Today was more than hectic. With Y Combinator's Demo Day taking place during an Apple event, we've been hammering away here at TechCrunch all day. You were also likely very busy, doing whatever it is you do for work and trying to stay up to date on the news.
So sit back and let me spin our regular yarn about how Apple's latest product event impacted -- or did not in any way affect -- its share price.
It's a staple of our Apple event coverage here at TechCrunch to not merely cover the hardware and software news, but also vet reaction from inside our own team, our community, other press outlets, and even competitors when Cupertino drops new gear. We also take a look at market reaction.

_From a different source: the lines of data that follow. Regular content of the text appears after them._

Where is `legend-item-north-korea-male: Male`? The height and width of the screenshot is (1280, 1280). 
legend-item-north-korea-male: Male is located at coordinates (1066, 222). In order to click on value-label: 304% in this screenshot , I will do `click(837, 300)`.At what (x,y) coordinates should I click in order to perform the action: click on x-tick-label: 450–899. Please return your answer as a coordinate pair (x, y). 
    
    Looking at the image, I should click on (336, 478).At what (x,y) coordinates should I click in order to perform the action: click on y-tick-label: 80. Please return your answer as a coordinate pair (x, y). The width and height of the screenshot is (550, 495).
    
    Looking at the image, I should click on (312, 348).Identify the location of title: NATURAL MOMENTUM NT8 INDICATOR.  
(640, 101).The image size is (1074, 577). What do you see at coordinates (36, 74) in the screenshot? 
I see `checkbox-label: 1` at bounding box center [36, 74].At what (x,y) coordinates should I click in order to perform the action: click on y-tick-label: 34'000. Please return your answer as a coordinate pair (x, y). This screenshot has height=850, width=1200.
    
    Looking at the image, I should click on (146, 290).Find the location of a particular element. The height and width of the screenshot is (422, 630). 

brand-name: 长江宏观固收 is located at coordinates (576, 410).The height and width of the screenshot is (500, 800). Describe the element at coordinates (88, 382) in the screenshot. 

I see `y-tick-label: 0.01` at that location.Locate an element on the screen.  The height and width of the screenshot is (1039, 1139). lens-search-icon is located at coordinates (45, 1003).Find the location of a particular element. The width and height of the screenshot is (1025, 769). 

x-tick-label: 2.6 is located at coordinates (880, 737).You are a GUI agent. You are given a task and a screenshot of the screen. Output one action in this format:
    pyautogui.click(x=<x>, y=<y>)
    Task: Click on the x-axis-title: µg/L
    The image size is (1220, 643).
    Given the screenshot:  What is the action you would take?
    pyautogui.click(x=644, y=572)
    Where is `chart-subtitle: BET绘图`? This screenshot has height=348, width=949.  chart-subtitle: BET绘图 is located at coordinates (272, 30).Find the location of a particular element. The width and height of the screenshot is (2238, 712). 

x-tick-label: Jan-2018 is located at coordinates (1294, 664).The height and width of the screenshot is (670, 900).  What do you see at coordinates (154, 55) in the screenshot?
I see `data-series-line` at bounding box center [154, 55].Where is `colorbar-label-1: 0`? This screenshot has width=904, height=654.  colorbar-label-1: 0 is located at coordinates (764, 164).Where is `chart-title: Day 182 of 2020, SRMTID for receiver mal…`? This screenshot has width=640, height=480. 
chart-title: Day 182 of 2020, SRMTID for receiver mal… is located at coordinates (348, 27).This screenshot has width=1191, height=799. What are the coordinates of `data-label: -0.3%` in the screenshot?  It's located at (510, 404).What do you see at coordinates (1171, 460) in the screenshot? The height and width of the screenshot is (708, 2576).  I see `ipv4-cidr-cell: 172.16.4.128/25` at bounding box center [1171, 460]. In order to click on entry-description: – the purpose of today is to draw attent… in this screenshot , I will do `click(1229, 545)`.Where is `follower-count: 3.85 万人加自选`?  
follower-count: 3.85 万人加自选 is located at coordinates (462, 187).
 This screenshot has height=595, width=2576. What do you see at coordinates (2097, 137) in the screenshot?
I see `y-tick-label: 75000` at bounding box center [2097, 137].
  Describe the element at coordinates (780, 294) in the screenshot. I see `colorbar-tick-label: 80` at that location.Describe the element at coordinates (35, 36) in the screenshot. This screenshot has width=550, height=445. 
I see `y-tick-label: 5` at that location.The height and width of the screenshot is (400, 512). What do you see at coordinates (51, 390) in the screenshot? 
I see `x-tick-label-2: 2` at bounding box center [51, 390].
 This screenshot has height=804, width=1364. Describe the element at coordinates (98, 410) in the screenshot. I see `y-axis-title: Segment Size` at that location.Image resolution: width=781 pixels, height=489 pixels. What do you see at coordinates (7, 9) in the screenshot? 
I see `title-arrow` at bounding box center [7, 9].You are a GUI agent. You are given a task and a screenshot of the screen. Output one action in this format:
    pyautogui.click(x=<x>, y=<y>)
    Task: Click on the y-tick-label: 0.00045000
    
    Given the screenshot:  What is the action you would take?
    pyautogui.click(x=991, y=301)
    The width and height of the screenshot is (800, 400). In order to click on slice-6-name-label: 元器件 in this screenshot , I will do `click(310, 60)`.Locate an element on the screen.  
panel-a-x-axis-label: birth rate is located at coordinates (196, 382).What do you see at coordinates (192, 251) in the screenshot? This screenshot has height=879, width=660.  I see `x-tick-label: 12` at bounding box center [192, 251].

Today, instead of doing a tick-by-tick rundown, we are comparing Apple's share price performance to its main rivals, namely other large U.S. technology concerns. Here's the chart:
Image Credits: YCharts
As you can see from this image, Apple managed to post the worst one-day share price change -- measured in percentage terms -- of the Big Five.
Now, you could easily argue that one day's trading during a period of market evolution is not really news. Fair! But of the major companies above, only Apple had an event that detailed the products it will sell through the upcoming holiday period. So should we read into the above dataset? Probably not.
At issue is the fact that it doesn't seem that investors care much what Apple announces. The company constantly drops new gear and its shares simply do not seem to react much, if at all. In fact, I've kept this mini-series running at TechCrunch all this time to make a meta-point about share prices and products.
It's almost odd to say it, but short of something truly shockingly bad, I doubt that Apple could release something that gets investors interested. Perhaps this is because Apple is incredibly consistent with product refreshes. But, still, you might think that investors cared about how enticing new Apple hardware looked -- you know, since that is one vector by which consumers will buy or not buy the new gear.
And here we are. Yet again looking at what appears to be mostly noise when it comes to hoped-for signal from the investing set. I suppose we'll have to wait for later results to be published before we can truly decide if investors give the latest iPhone and Apple Watches a positive review.